The Bank of England and Prudential Regulation Authority use AI for multiple purposes including research, communications to firms, forecasting and management of both structured and unstructured data. They are developing tailored AI solutions and are setting up an enterprise data platform on the cloud to support AI applications, as well as broadening the AI skills of their staff.  

Both the use of AI and the use cases in firms, particularly in back and middle office settings, have multiplied over the last year and will continue to do so. Examples of transcription, summarisation, triage, information extraction, coding of internal processes and workflow management span sectors and departments. There are also a developing range and sophistication of uses in compliance, although support in financial crime processes like gathering data for know-your-customer, monitoring for potential anti-money laundering, market abuse and fraud and cyber-attack mitigation are still favourites.

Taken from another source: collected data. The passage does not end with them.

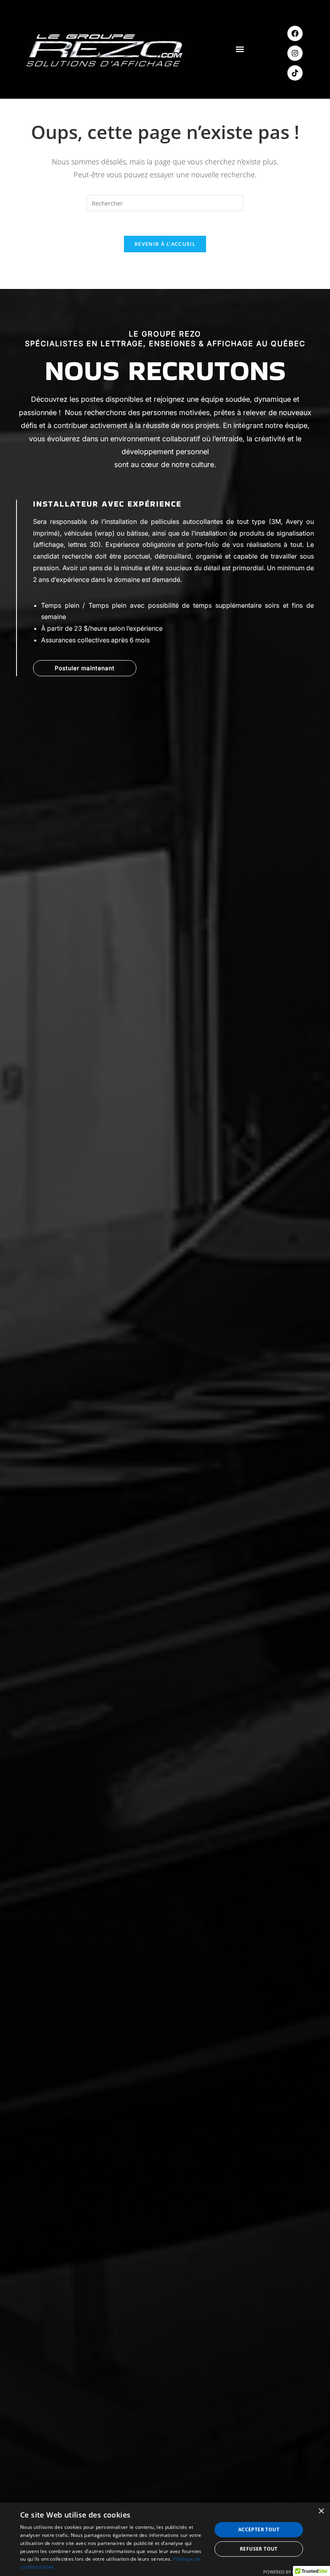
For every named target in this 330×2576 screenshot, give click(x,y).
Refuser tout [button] (259, 2548)
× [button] (321, 2511)
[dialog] (165, 2539)
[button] (239, 49)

However, it is definitely not just internal functions, as we are seeing AI being used increasingly in customer-facing support functions, such as chatbots to handle queries and provide information. This looks set to continue into more personalised services using customer data and even giving simple forms of advice.   

There is lots of talk about agentic AI, even in financial services, but the current use cases tend to involve human oversight and we would expect firms to continue to be cautious about increasing autonomy, although we anticipate this will develop over time.